Reading text:
“Fat models, skinny controllers.” That was the mantra for years. But if you’ve ever worked on a Rails app that’s more than two years old, you know where that leads: a User.rb file that’s 2,000 lines long and handles everything from authentication to generating PDF invoices.

The Problem with Fat Models

When a model knows too much, it becomes impossible to test in isolation. You want to test a simple validation, but you end up triggering five callbacks that send emails and ping Slack hooks.

Enter Service Objects (and Plain Old Ruby Objects)

I prefer keeping my models as thin as possible—ideally just associations and simple validations. For everything else, I use Service Objects.

Instead of:

# In the model
def register_and_notify
  save!
  UserMailer.welcome(self).deliver_later
  SlackService.notify("New user: #{email}")
end

I do this:

# In a service object
class UserRegistrationService
  def initialize(params)
    @params = params
  end

  def call
    user = User.new(@params)

Assignment: Reproduce the whole piece on fat Rails models and service objects, word for word.

Data records:
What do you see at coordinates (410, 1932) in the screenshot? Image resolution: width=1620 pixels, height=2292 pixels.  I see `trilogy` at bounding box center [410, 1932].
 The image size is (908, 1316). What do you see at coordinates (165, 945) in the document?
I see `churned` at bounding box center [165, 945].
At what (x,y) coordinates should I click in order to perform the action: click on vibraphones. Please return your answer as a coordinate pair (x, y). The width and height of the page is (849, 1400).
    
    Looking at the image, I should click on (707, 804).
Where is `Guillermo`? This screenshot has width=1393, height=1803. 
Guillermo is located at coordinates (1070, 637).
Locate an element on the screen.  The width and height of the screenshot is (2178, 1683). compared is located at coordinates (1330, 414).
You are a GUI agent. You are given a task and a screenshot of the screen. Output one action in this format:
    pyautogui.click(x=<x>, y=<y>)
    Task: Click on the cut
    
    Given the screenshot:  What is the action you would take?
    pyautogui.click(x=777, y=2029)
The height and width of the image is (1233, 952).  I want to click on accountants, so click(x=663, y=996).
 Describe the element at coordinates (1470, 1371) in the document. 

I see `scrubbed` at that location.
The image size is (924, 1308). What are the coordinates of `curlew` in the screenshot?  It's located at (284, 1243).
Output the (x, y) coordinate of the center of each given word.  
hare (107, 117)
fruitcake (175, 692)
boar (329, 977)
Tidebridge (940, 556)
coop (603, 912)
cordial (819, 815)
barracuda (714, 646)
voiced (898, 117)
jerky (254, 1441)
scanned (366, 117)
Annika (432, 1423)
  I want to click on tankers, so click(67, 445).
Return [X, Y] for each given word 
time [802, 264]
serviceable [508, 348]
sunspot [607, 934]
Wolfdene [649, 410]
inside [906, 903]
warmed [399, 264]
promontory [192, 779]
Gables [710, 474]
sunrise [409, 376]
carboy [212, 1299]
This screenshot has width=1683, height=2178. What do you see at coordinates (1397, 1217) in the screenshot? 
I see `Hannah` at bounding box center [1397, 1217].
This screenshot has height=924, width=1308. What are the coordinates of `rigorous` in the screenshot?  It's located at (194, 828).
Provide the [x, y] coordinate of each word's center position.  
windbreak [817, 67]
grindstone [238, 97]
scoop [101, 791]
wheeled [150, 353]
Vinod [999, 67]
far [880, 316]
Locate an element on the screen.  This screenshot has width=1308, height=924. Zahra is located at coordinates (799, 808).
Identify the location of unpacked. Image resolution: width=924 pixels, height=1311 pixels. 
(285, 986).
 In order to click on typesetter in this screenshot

Reply:
“Fat models, skinny controllers.” That was the mantra for years. But if you’ve ever worked on a Rails app that’s more than two years old, you know where that leads: a User.rb file that’s 2,000 lines long and handles everything from authentication to generating PDF invoices.

The Problem with Fat Models

When a model knows too much, it becomes impossible to test in isolation. You want to test a simple validation, but you end up triggering five callbacks that send emails and ping Slack hooks.

Enter Service Objects (and Plain Old Ruby Objects)

I prefer keeping my models as thin as possible—ideally just associations and simple validations. For everything else, I use Service Objects.

Instead of:

# In the model
def register_and_notify
  save!
  UserMailer.welcome(self).deliver_later
  SlackService.notify("New user: #{email}")
end

I do this:

# In a service object
class UserRegistrationService
  def initialize(params)
    @params = params
  end

  def call
    user = User.new(@params)